I think a lot has to do with your age. I have never “told” them but I know it isn’t really hidden. My mom has told me she still prays for me and whatnot, which if coirse Ismaili for her, not me. I just don’t feel a need to wear it on my sleeve, to me, making it into an announcement or making sure people know is exactly the same as those that push their religion in your face asking for prayer chains or whatever.
I agree. The most awkward part is when people automatically assume you’re Christian.
I was Wiccan since a teenager....then Buddhist/Wiccan.....now Buddhist/Atheist with Wiccan/Pagan holidays. I don't think any of my relatives care or notice what I do. But, of course, my mum's a Witch and my dad is totally Agnostic/Atheist.....so......
Interestingly enough, my brother went Jewish and my sister went Jehovah's Witness. You could say that THEY rebelled against the parents! LOl
Lol I guess you could!
How about you @Ashxoleyxo ? Don't be shy now.
Well my dad knows, I feel like my mom knows but doesn’t want to believe it. I just got out of this pseudo Buddhist practice which I have come to believe is most likely a cult, I thought I was escaping the craziness of Christianity because I’ve always liked the concept of Buddhism, but it ended up being the same with the politics and if you don’t do this the way we tell you to, your life will be hell BS, so from that experience and growing up southern baptist, I’m back to being agnostic because I believe in some type of spiritual being ( for lack of better word) but I’m going to stay as from organized religion as possible. That made it harder for me to believe in anything solid. I do believe in energies and supernatural happenings that we can’t explain, for now that’s where I stand.
I never did. My mother and father died at 81 and 87 respectively, and did not really want to know. It was "don't ask, don't tell". I was transitioning from inactive theist to atheist during the last 10 years or so of my father's life and if he had lived longer than he did I suppose I would have told him at some point when it came up organically. He wouldn't have been happy but he wouldn't have disowned me or something, either. One thing my parents were good at was unconditional love; another was minding their own business. Although they were fundamentalists, they came to that association relatively late in life, in their 40s, so they had some perspective outside the bubble.
In my 20's. I was visiting for some holiday and someone brought it up and I said "actually I'm an atheist" and my mother responded "don't be silly you're Roman Catholic." and I was like "....wut"

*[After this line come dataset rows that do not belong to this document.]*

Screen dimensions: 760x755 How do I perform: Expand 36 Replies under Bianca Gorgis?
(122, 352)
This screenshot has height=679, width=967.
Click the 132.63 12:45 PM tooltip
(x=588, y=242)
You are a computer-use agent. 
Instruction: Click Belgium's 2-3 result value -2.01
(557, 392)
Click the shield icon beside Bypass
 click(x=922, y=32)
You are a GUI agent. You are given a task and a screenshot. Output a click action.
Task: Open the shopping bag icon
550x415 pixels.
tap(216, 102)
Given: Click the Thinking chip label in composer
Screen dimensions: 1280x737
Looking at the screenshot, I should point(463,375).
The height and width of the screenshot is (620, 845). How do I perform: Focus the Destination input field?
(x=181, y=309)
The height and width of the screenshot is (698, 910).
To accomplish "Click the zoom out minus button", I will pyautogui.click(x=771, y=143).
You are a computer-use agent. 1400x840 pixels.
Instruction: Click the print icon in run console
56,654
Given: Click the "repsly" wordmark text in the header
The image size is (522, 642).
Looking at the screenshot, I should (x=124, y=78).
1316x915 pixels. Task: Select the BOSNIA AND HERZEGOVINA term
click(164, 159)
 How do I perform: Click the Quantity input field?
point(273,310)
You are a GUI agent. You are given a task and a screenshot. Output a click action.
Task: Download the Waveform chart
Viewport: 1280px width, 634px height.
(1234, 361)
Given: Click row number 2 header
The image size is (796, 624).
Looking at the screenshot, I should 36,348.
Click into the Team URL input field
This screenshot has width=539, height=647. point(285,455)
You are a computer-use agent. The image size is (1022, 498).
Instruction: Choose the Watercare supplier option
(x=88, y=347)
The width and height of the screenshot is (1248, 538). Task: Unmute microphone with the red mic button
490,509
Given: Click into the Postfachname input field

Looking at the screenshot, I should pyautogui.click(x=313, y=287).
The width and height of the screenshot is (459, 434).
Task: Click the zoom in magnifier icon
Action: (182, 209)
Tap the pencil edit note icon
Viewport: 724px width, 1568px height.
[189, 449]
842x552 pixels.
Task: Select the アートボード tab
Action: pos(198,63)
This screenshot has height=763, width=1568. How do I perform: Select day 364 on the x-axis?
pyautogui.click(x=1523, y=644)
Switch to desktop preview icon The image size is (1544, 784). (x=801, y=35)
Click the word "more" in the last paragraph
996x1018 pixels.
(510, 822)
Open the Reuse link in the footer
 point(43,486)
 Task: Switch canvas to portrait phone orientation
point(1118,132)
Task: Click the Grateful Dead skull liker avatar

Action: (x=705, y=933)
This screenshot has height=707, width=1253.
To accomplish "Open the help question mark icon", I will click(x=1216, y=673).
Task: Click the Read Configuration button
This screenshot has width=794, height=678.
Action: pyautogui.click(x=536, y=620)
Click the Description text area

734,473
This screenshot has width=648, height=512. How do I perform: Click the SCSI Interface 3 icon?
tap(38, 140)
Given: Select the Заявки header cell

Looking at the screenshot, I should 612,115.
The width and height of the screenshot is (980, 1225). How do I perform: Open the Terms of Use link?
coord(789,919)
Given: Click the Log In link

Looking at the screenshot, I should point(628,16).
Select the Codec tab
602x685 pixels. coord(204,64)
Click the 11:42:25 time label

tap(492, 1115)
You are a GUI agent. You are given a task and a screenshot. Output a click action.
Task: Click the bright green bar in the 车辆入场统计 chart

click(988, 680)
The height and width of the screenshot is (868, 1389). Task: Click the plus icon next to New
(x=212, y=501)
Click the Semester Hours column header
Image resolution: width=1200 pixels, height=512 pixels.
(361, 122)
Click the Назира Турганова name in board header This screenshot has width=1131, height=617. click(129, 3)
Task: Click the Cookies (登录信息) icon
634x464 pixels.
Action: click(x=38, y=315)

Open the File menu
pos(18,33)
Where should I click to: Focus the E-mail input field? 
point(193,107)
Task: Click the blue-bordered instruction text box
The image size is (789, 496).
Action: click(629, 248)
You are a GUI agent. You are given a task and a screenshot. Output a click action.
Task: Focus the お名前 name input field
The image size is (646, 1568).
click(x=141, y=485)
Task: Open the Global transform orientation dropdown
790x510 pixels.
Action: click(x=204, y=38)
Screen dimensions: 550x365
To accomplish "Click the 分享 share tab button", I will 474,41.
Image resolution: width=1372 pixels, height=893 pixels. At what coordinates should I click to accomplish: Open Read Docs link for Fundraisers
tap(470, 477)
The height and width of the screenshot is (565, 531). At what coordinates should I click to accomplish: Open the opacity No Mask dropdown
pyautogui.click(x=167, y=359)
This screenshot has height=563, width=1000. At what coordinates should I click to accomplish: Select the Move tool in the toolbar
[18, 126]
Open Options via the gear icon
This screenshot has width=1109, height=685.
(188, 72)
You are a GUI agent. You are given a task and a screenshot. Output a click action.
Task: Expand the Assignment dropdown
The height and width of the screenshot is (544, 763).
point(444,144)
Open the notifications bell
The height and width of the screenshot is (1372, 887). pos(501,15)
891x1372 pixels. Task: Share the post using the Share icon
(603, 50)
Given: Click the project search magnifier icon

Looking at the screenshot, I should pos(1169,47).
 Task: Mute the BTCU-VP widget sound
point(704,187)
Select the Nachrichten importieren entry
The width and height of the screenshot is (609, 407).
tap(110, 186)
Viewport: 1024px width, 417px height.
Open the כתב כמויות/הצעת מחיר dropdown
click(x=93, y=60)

I didn't give up my religious beliefs until grad school. At that point, I wasn't too concerned with their opinion about it.
In the summer between my sophomore and junior years of catholic high school. I started to withdraw from interacting at family events. My mom wouldn't let me eat dinner one night because I wouldn't say grace. Went to my room and screamed. My sister said it scared my mom. The rest of high school was a chore.